Related-View our course on cleaning data with Excel

- - 5:20
- - Skill Level: 5
- - What's my skill level

## Find Duplicates Automatically in Excel

You sometimes need to find duplicates automatically in Excel.

So in this example, what we have got here is a transaction number and you’ll see the first one is 100123 and as you come down you’ll see that same number is repeated a couple of times. So what we want to do is to tell Excel to please find where these situations happen.

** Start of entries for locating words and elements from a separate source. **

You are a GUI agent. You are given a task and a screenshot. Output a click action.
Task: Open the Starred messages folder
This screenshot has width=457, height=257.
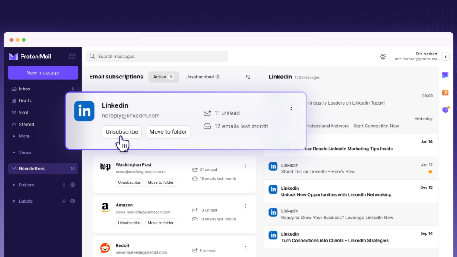click(26, 124)
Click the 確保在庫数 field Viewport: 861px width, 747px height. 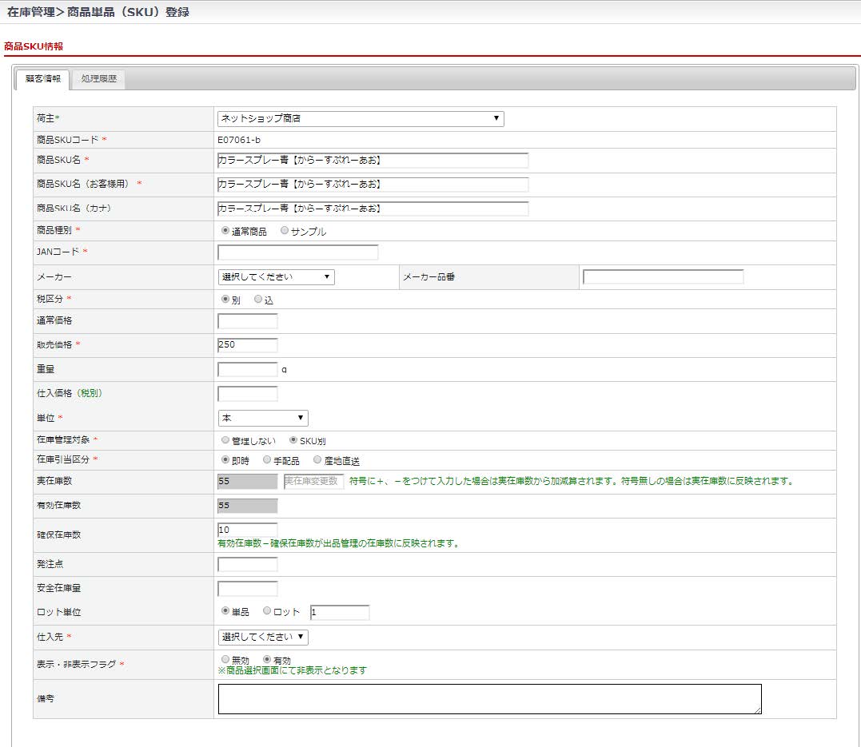click(248, 530)
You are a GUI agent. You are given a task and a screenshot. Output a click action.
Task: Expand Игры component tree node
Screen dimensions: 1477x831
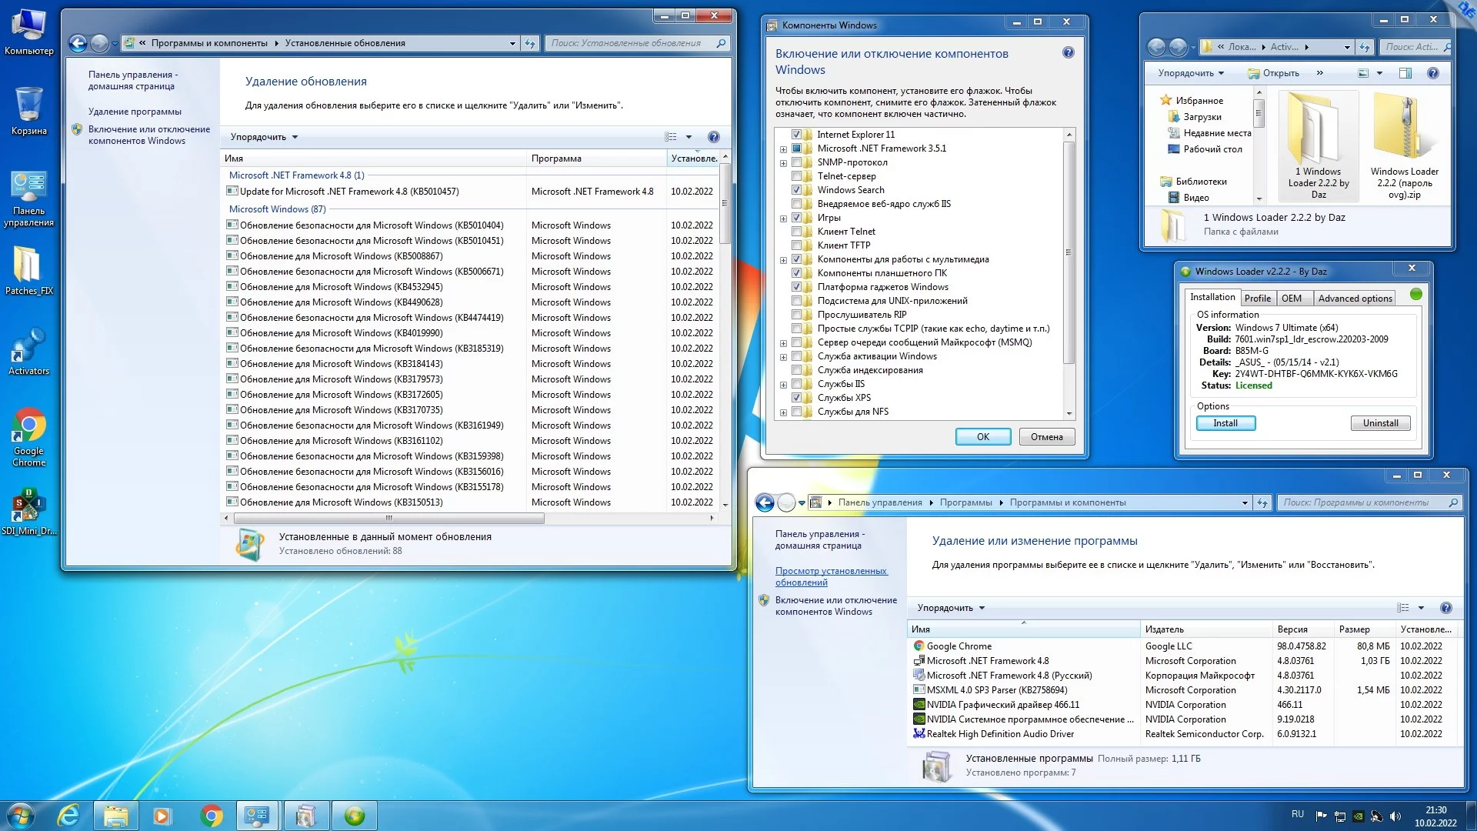(783, 219)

The function to use is the **COUNT IF** function. The key logic is how we are going to do the counting. Just working back we want Excel to look at the first row and to say, that transaction number – have I seen it before? – just looking upwards. When it goes to the next cell, it must look between these two and say, have I seen it before, yes or no – how many times? Eventually we will go all the way down here and by the time we get to this cell (B18), what it will do is count how many times its seen this transaction before and in this case it will say, oh, there is another one here. So you are always looking above. So lets do the “**COUNT IF**” function. The range is where we are going to make a major difference. So I’m going to say please look at the range from here and in this case by pushing semi-colon (;), you’ve got the same range (B11;B11) – and the criteria, I’m going to make it this cell (B11).

What is key is, as I copy it down, I want the first cell to stay the same (of the range) but the second reference can move. So I’m going to freeze SBS11 and press ok. If you see Excel’s result – it has found one time of this transaction. If I copy it down to G31. As we go down, you’ll see the area it looks at is ever increasing until it gets to row G18 where its now looking and saying in this range, I have found this transaction twice – and going down you’ll see 3, 4, 5 etc. And now what we want to do is in a separate column, we want to tell Excel where is the first instance of any particular transaction number shown.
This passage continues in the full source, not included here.